◆ WRITTEN REQUEST:
Please lay out the data below, from the line with "Tap the grey" up to and including the final line, as a Markdown table with a Row column for the row number and a Line column for the line itself. Skip blank lines.

◆ GIVEN ENTRIES:
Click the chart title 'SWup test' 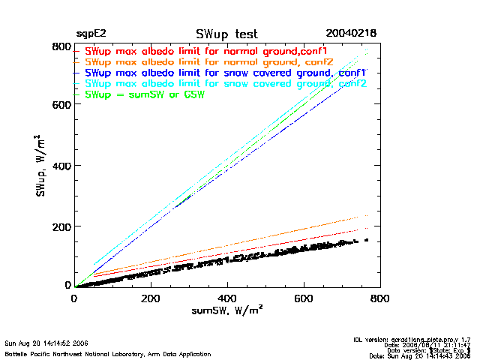pyautogui.click(x=226, y=34)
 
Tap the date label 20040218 pyautogui.click(x=351, y=34)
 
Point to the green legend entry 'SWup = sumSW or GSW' pyautogui.click(x=146, y=94)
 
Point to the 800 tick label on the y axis pyautogui.click(x=61, y=47)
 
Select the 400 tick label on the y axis pyautogui.click(x=61, y=165)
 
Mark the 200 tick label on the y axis pyautogui.click(x=61, y=226)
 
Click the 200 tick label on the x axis pyautogui.click(x=151, y=298)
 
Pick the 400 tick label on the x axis pyautogui.click(x=227, y=298)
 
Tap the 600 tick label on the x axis pyautogui.click(x=304, y=298)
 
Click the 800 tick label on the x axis pyautogui.click(x=380, y=298)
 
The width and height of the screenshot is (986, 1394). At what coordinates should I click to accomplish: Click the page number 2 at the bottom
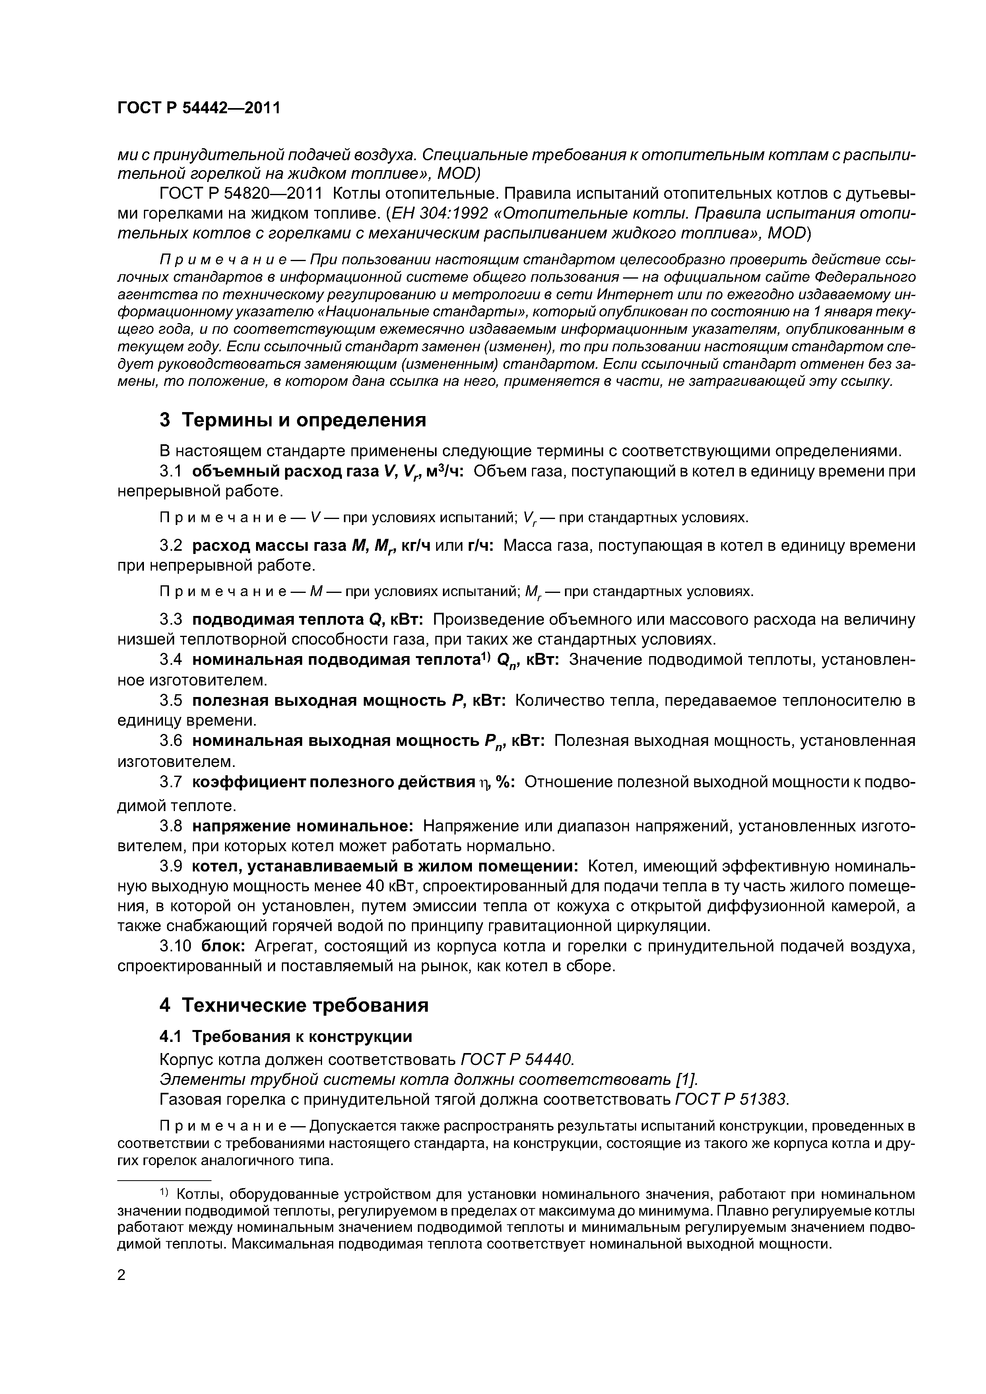pyautogui.click(x=122, y=1275)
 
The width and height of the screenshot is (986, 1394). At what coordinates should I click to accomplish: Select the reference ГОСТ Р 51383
pyautogui.click(x=732, y=1100)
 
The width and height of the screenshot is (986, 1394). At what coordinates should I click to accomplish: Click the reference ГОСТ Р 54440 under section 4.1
pyautogui.click(x=517, y=1059)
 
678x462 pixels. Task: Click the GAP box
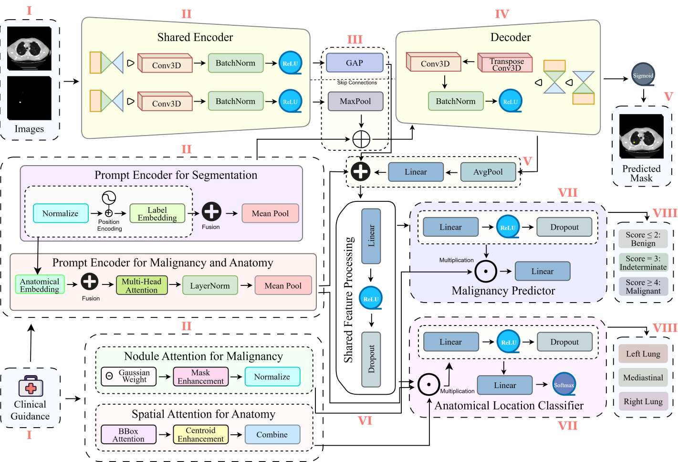(355, 63)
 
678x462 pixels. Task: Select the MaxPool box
(355, 101)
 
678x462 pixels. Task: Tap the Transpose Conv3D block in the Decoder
(505, 63)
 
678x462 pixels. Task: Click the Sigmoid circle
(643, 74)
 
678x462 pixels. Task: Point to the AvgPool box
(488, 172)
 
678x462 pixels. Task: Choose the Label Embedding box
(157, 213)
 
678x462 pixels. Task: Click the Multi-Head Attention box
(142, 285)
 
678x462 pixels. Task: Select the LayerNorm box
(210, 285)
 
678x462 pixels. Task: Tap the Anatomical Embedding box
(40, 284)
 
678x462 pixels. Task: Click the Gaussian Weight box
(129, 376)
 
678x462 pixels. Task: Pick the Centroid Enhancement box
(201, 434)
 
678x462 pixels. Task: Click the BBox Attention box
(129, 434)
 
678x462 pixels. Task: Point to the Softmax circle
(564, 384)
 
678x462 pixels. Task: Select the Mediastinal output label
(643, 378)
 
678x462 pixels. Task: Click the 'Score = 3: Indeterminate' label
(643, 262)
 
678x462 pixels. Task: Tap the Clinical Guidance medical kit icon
(31, 386)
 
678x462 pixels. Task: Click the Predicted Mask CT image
(641, 136)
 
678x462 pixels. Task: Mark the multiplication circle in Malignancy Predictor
(486, 271)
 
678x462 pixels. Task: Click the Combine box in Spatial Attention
(272, 434)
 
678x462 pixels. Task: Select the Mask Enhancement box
(201, 376)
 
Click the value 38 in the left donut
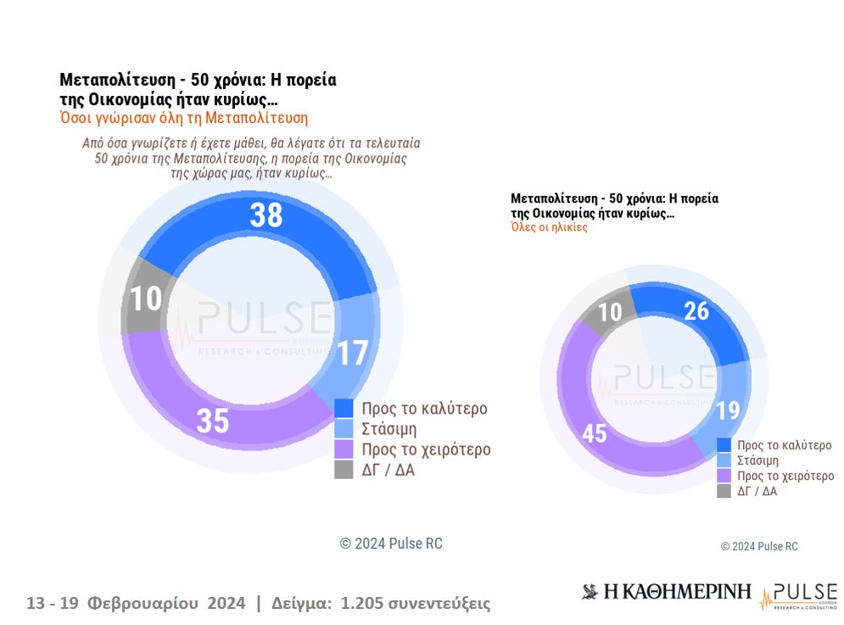tap(265, 215)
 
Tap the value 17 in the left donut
tap(352, 352)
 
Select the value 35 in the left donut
tap(213, 421)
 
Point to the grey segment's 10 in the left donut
tap(146, 299)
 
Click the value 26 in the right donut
tap(696, 311)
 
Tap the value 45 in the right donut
tap(594, 433)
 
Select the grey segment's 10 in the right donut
tap(610, 312)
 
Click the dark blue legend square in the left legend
tap(344, 408)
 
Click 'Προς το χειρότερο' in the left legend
tap(426, 449)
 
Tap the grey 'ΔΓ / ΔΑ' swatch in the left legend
tap(344, 470)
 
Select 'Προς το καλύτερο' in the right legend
tap(784, 445)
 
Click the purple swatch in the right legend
tap(724, 476)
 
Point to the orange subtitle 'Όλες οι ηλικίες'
tap(549, 227)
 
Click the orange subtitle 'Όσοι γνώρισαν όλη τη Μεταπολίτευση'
tap(183, 118)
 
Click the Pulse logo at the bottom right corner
tap(798, 595)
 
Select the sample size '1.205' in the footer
tap(361, 604)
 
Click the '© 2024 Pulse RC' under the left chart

◆ WRITTEN RESPONSE:
| Row | Line |
|---|---|
| 1 | Tap the grey 'ΔΓ / ΔΑ' swatch in the left legend |
| 2 | tap(344, 470) |
| 3 | Select 'Προς το καλύτερο' in the right legend |
| 4 | tap(784, 445) |
| 5 | Click the purple swatch in the right legend |
| 6 | tap(724, 476) |
| 7 | Point to the orange subtitle 'Όλες οι ηλικίες' |
| 8 | tap(549, 227) |
| 9 | Click the orange subtitle 'Όσοι γνώρισαν όλη τη Μεταπολίτευση' |
| 10 | tap(183, 118) |
| 11 | Click the Pulse logo at the bottom right corner |
| 12 | tap(798, 595) |
| 13 | Select the sample size '1.205' in the footer |
| 14 | tap(361, 604) |
| 15 | Click the '© 2024 Pulse RC' under the left chart |